Furthermore, one of the major problems in serodiagnosis in wild animals is unavailability of specific antiglobulin conjugate molecules. In an interesting study, Bhide et al. (2004) focused on validation of protein A/G dependent ELISA in game animals like deer and mouflons as well as in hunting dogs. They showed that ELISA is a sensitive and promising diagnostic tool in serodiagnosis of Lyme disease in game ungulates and this protein can be used effectively for serosurvey in different wild mammals (18). It could be inferred that there are possibly other animal species immunoglobulins that SPA can bind to them. These characteristics of SPA make it inestimable protein for commercial companies to produce such a molecule and sell it with high price. As a result, construction of an accessible recombinant SPA by researchers in their own labs may help them to decrease their expenses and moreover, it will also be available anytime in the lab for further applications. This protein can also be modified to produce a protein with specific characteristics. When coupled to radioactive, enzymatic (e.g. alkaline phosphatase or horseradish peroxidase) or fluorescent tags, it is an excellent reagent to investigate antibodies with high affinity for protein A (7).

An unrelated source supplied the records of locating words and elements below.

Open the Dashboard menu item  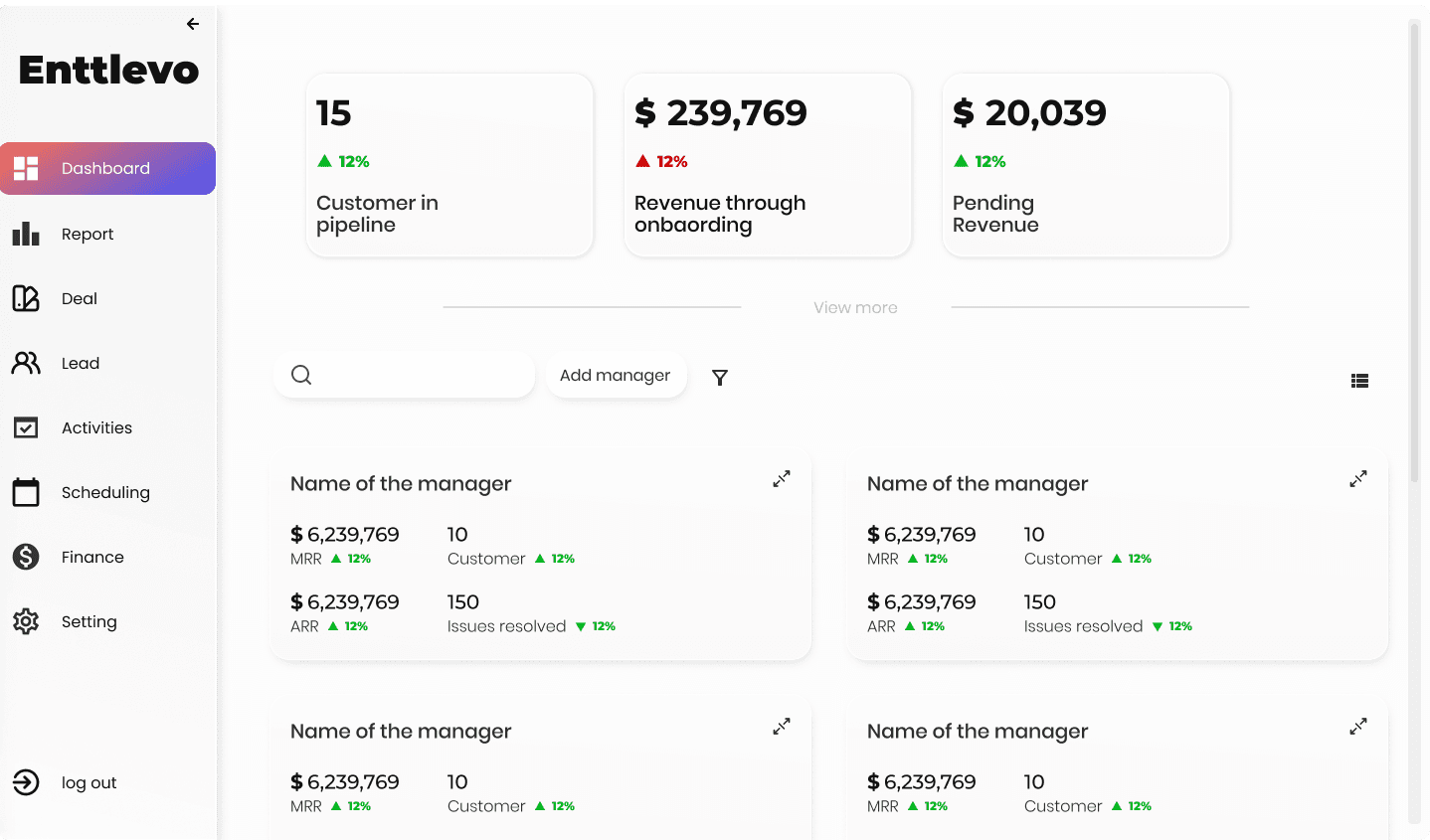pos(107,169)
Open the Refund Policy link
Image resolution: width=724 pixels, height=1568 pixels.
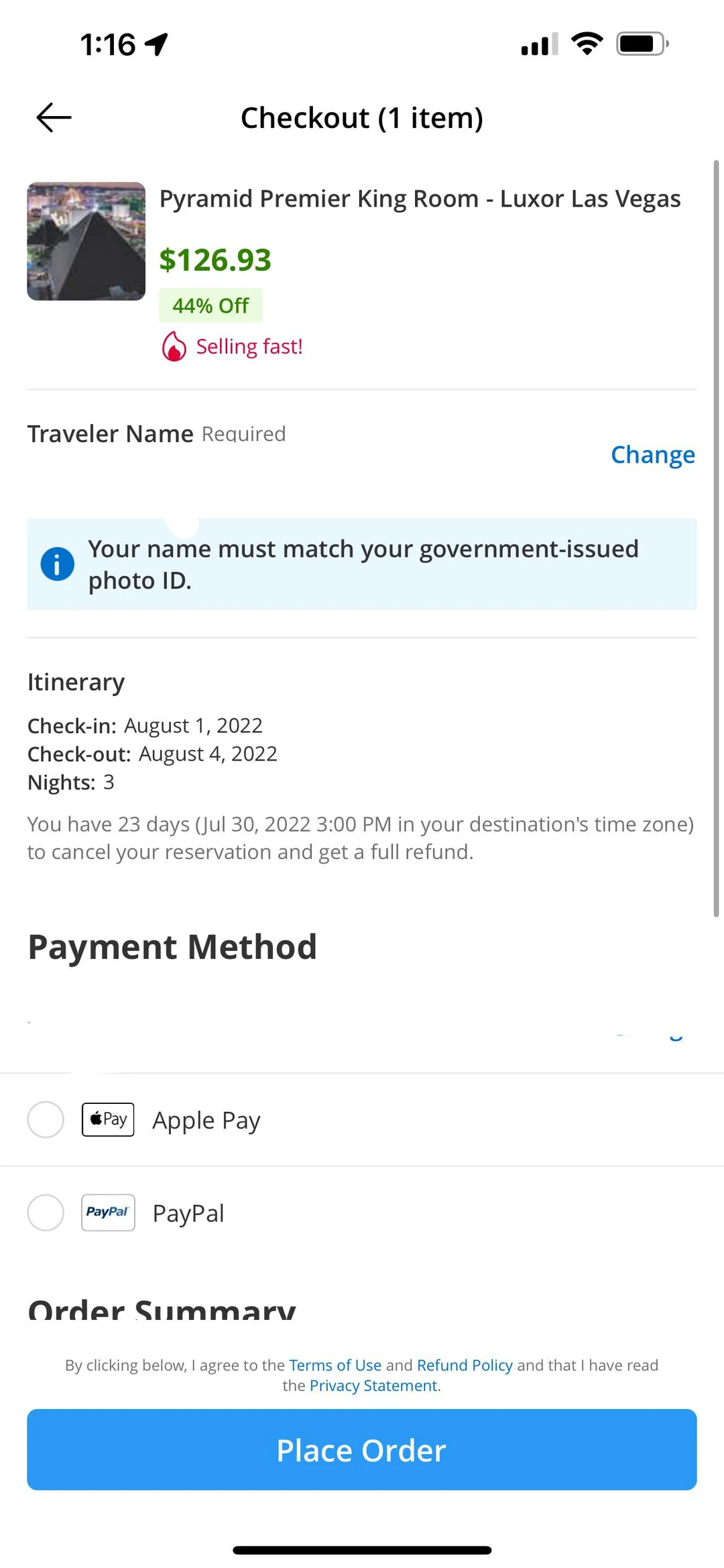tap(465, 1365)
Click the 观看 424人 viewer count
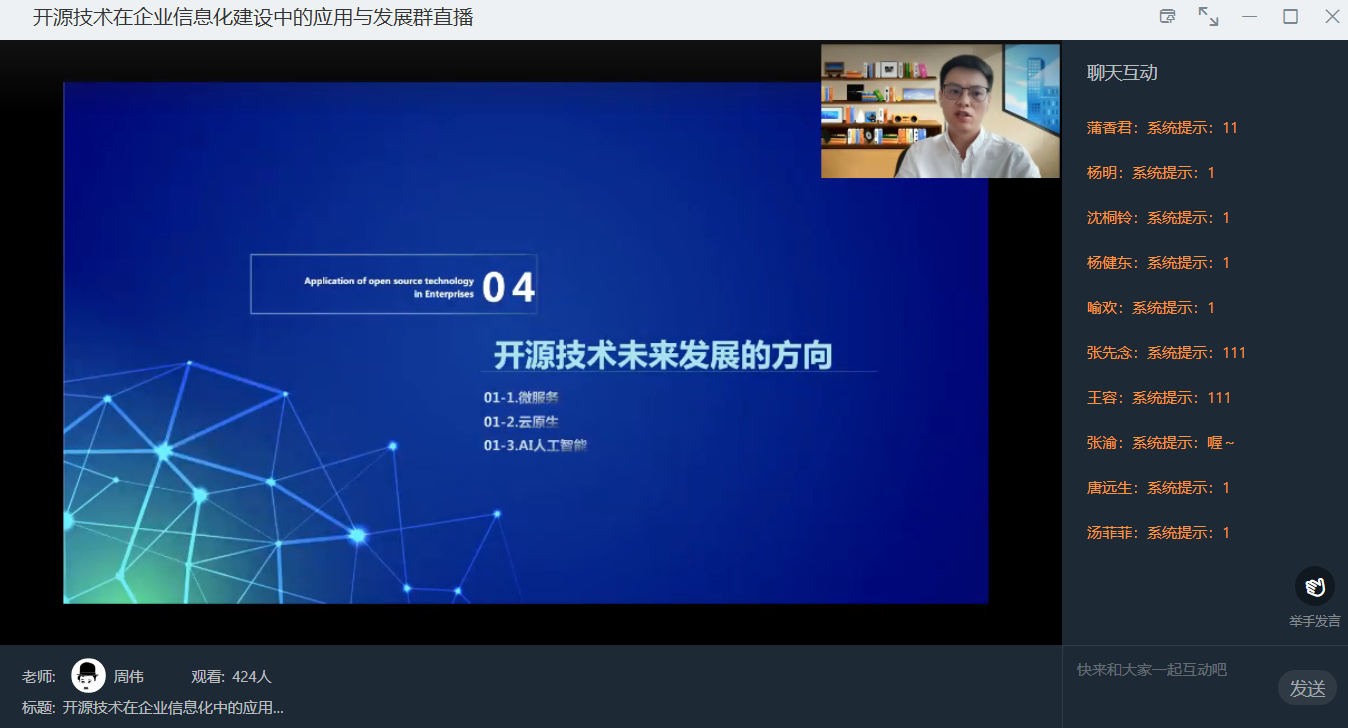Screen dimensions: 1348x728 click(x=231, y=677)
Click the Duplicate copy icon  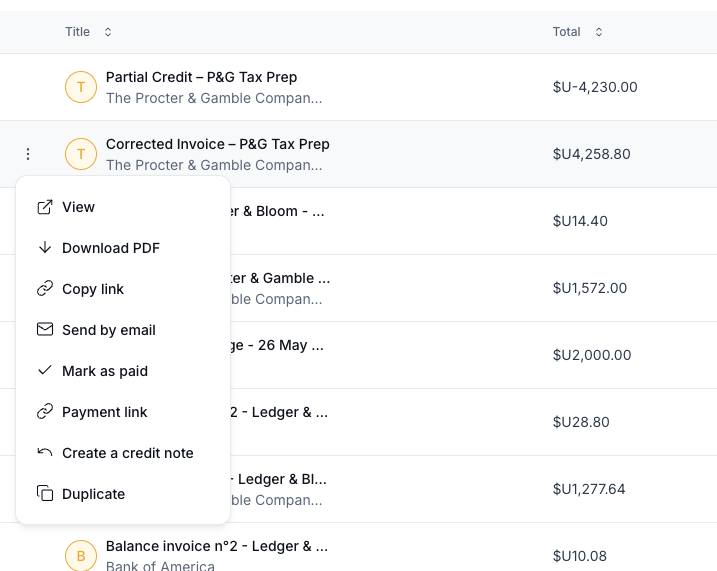coord(45,493)
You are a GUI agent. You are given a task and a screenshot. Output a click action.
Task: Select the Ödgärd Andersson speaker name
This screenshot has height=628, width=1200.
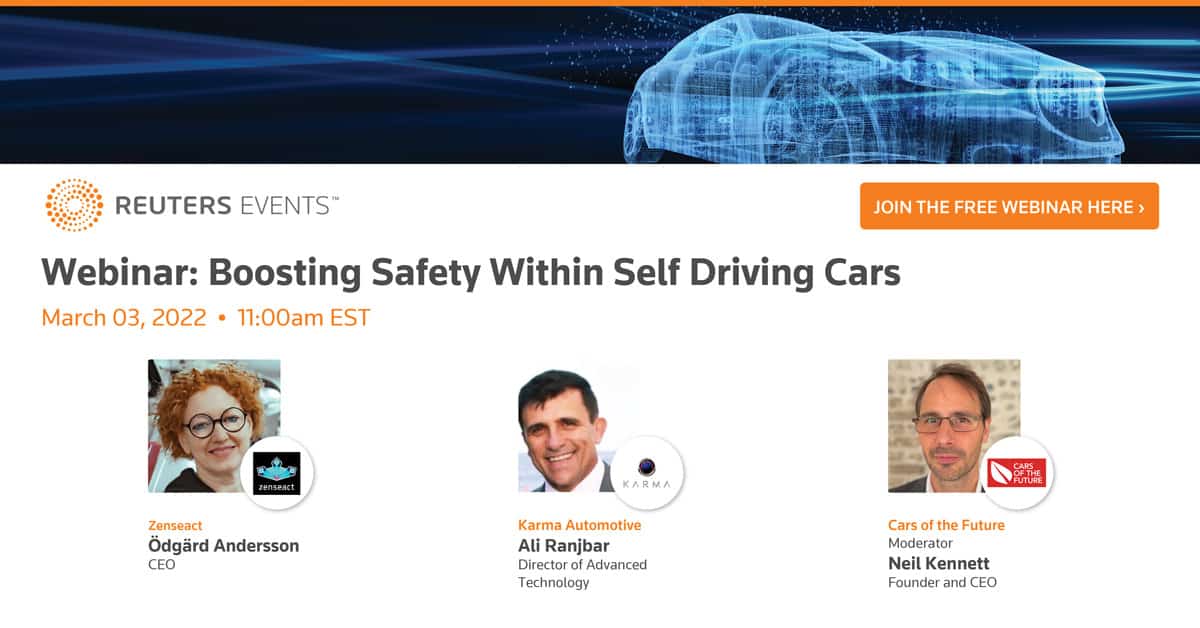[x=223, y=545]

In the present study, the coding region of protein A gene was cloned into a prokaryotic plasmid vector, pMAL-c2X. High amount of the recombinant protein A fused to MBP was easily expressed by E. coli and purified using amylose resin column chromatography. The process of purification can also be cheaply performed (19). Moreover, MBP can enhance the solubility of the expressed recombinant proteins (20, 21). The purified recombinant protein A was conjugated to horseradish peroxidase enzyme to construct a peroxidase recombinant protein A. This conjugated recombinant SPA showed high affinity for binding to human IgG molecules in the ELISAs as even 1:500 dilution of it was able to react with 0.5 mg.well-1 of human IgG with the OD value approximately equal to 2.5. Producing such a recombinant molecule can be very useful in the laboratories and this functional recombinant SPA surmounts many of research requirements. For example, the recombinant SPA itself can be used for the purification of antibody molecules in antibody affinity chromatographies and a HRP-conjugated one may be used in various immunological assays such as ELISA, Dot-ELISA, western blot, and immunohistochemistry as an indicator anti-antibody molecule. Moreover, the recombinant protein A can also be conjugated with other molecules (e.g. biotin, fluorescent dyes, other enzymes, etc.) and this may broaden the application range of this molecule to be used in more research areas.
This project was supported by research grants from Shahid Chamran University of Ahvaz, Ahvaz, Iran.